Larry “Doc” Sportello è un detective privato di Los Angeles che vive a Gordita Beach e al quale la sua ex fidanzata, Shasta, domanda aiuto per evitare che il suo attuale amante, il miliardario Mickey Wolfmman, sia spedito dalla moglie in un ospedale psichiatrico e conseguentemente interdetto.

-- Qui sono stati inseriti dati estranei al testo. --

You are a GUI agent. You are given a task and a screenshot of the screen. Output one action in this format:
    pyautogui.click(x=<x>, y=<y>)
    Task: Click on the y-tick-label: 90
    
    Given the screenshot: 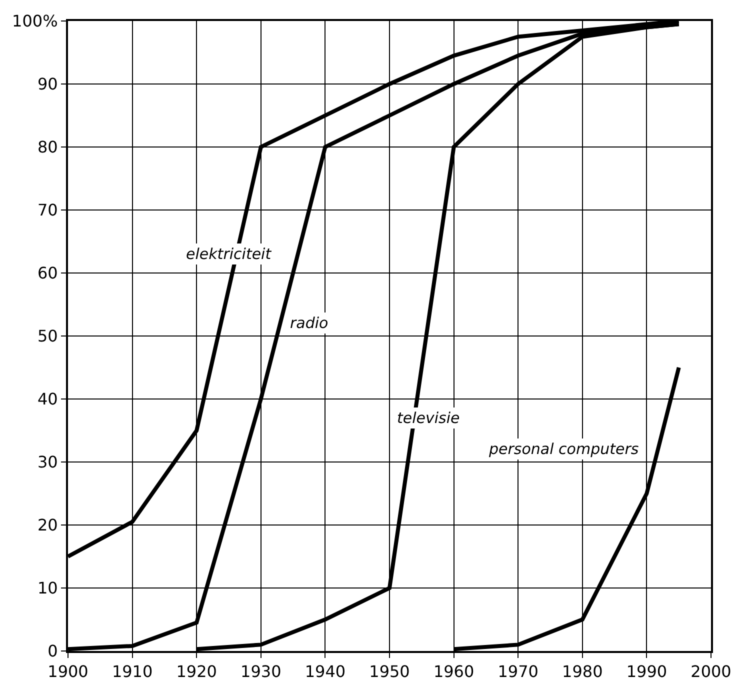 What is the action you would take?
    pyautogui.click(x=48, y=84)
    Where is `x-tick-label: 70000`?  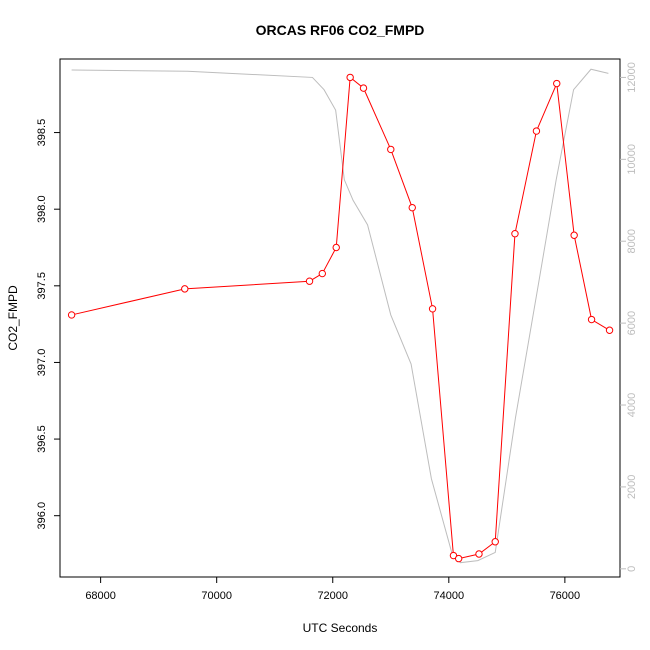 x-tick-label: 70000 is located at coordinates (216, 596).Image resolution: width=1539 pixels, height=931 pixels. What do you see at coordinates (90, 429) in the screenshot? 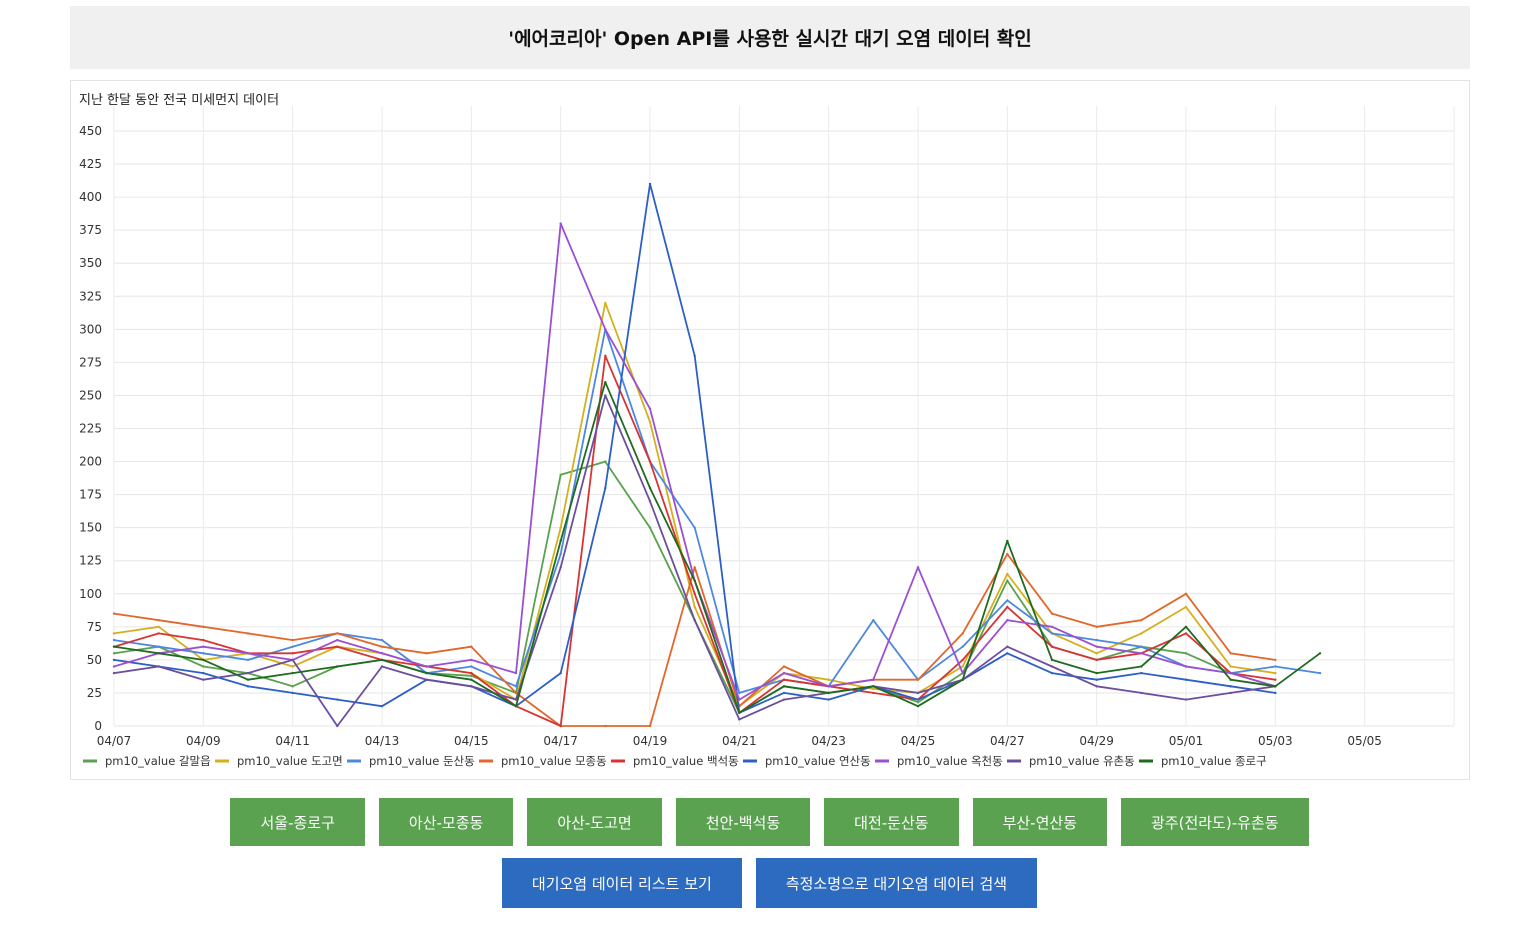
I see `y-tick-label: 225` at bounding box center [90, 429].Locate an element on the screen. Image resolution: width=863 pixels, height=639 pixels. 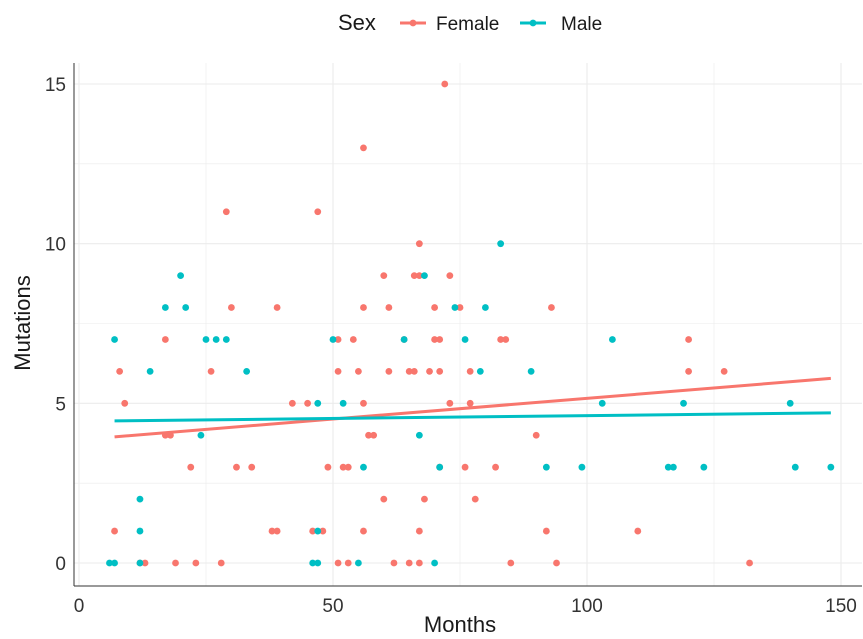
trend-line-female is located at coordinates (472, 408).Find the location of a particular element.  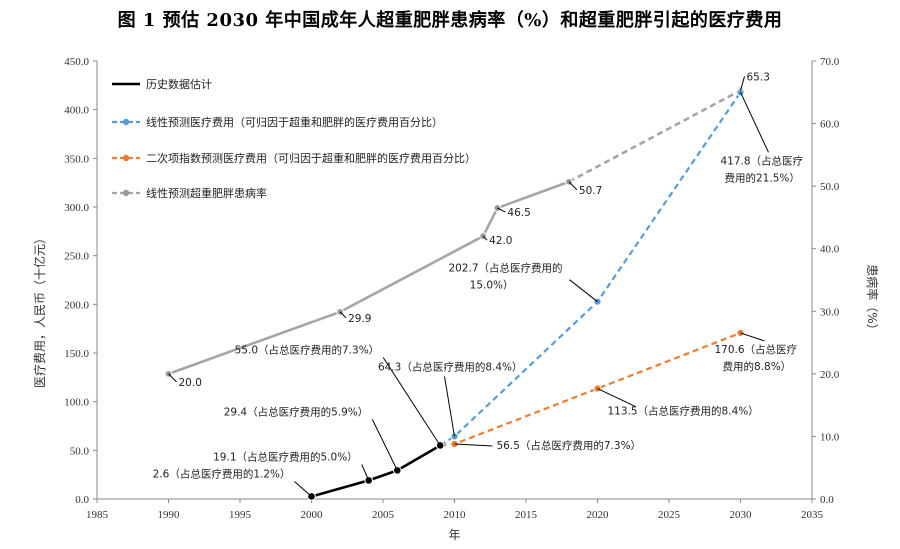

legend-label: 历史数据估计 is located at coordinates (179, 84).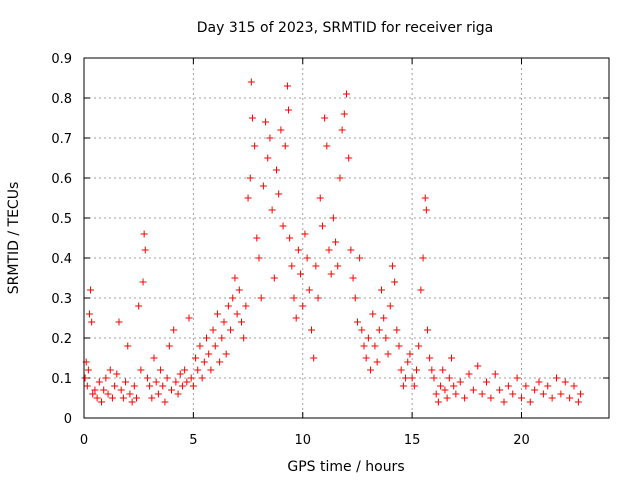 The image size is (640, 480). What do you see at coordinates (68, 420) in the screenshot?
I see `y-tick-label: 0` at bounding box center [68, 420].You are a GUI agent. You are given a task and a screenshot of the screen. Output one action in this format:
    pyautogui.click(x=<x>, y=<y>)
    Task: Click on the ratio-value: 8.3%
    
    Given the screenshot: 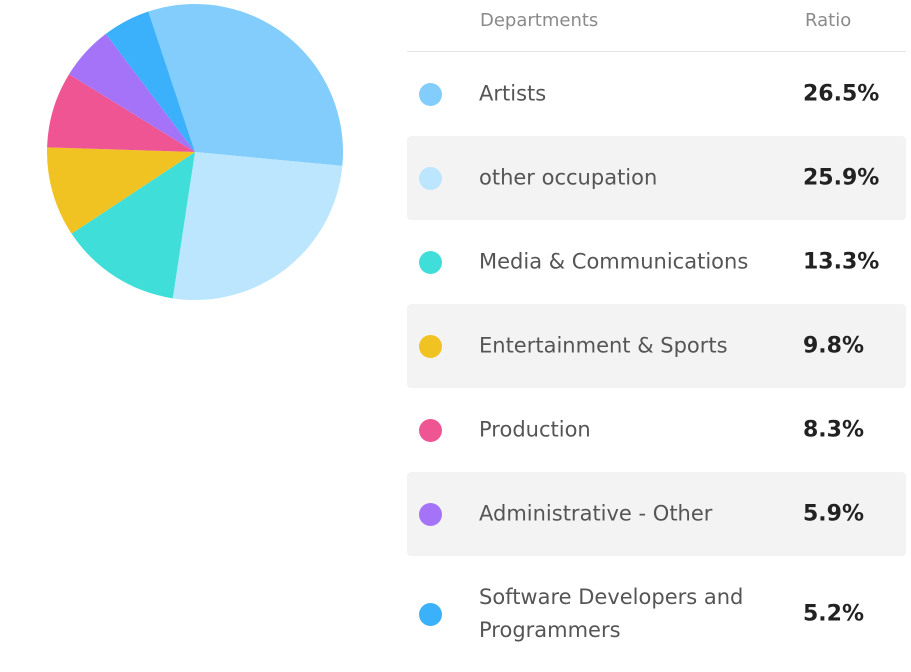 What is the action you would take?
    pyautogui.click(x=834, y=430)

Un inno lisergico per la vita di un hippie mascherato da detective; intuitivo, poco avvezzo alle regole, suonato ma non troppo, probabile epigono dell’autore più celebre del post modernismo d’oltre oceano, inventore e capostipite di un genere che lo porta qui alla sua ultima, per ora, fatica letteraria, immediatamente, o quasi, tramutatasi nella settima pellicola di un Paul Thomas Anderson consapevole che difficilmente avrebbe potuto sbancare il botteghino ma comunque desideroso di portare sul grande schermo un inno ‘60ies alla belle epoque del mondo post Cielo Drive, poggiando sulle spalle di Joaquin Phoenix, già visto al servizio di Anderson in “The Master”, tutta la difficoltà di ben oltre tre ore di trama e qua tramutatosi in un epigono di Neil Young, con sandali basette di ordinanza, sullo sfondo di una metropoli che rigurgita degli ultimi definitivi bagliori della stagione dell’acquario.
Una pellicola impreziosita da musica di qualità, rigorosamente proveniente dagli ultimi anni ’60, con un cast nel quale fanno capolino alcuni attori di spicco come il caratterista Josh Brolin, Martin Short, Benicio Del Toro e Owen Wilson da vedere se siete nostalgici di un’America che non c’è quasi più, non badando eccessivamente a una trama che come si conviene nel post modernismo di Pynchon è capace di contorcersi su se stessa più e più volte risultando in più di una occasione incomprensibile.